▶ [ASSIGNED TASK] Reproduce the records verbatim, starting at the line containing "The width and" and ending at the line containing "(558, 549).", including both. Omit the picture.

▶ [RECORDS SHOWN]
<<<<

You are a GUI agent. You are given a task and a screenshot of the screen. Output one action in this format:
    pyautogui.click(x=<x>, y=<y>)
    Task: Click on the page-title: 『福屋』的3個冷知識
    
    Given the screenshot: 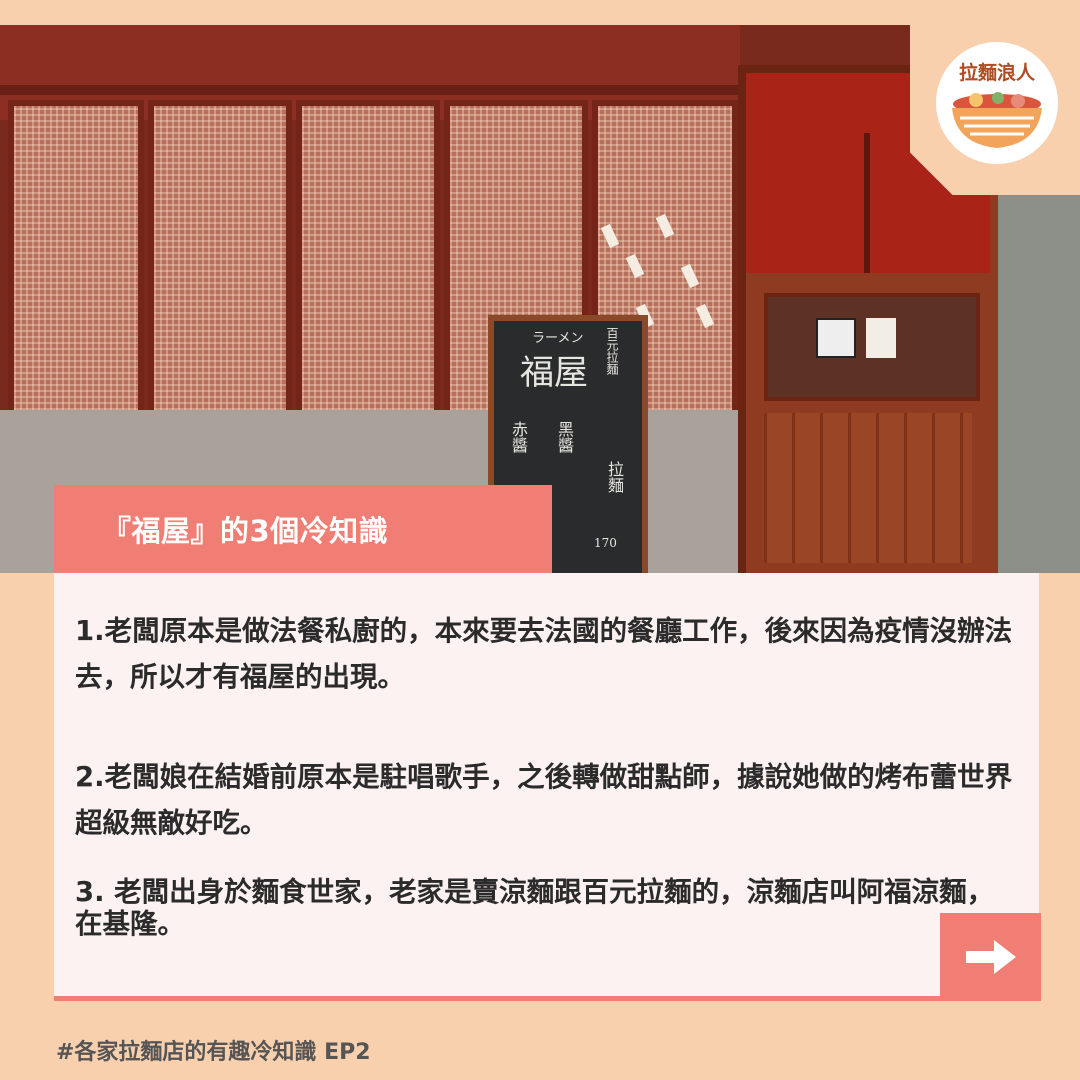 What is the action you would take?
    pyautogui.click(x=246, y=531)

>>>>
<<<<

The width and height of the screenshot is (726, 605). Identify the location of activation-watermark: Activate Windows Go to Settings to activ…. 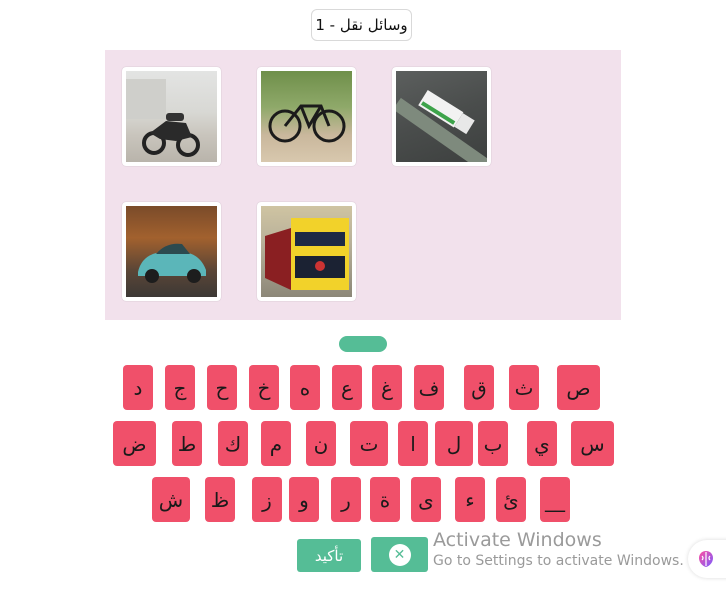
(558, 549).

>>>>
<<<<

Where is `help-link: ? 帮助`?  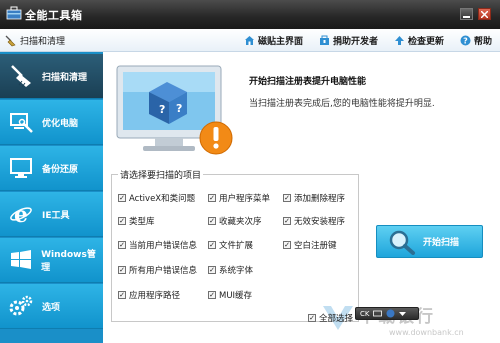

>>>>

▶ [TASK OUTPUT]
The width and height of the screenshot is (726, 605). Identify the location of activation-watermark: Activate Windows Go to Settings to activ…. 
(558, 549).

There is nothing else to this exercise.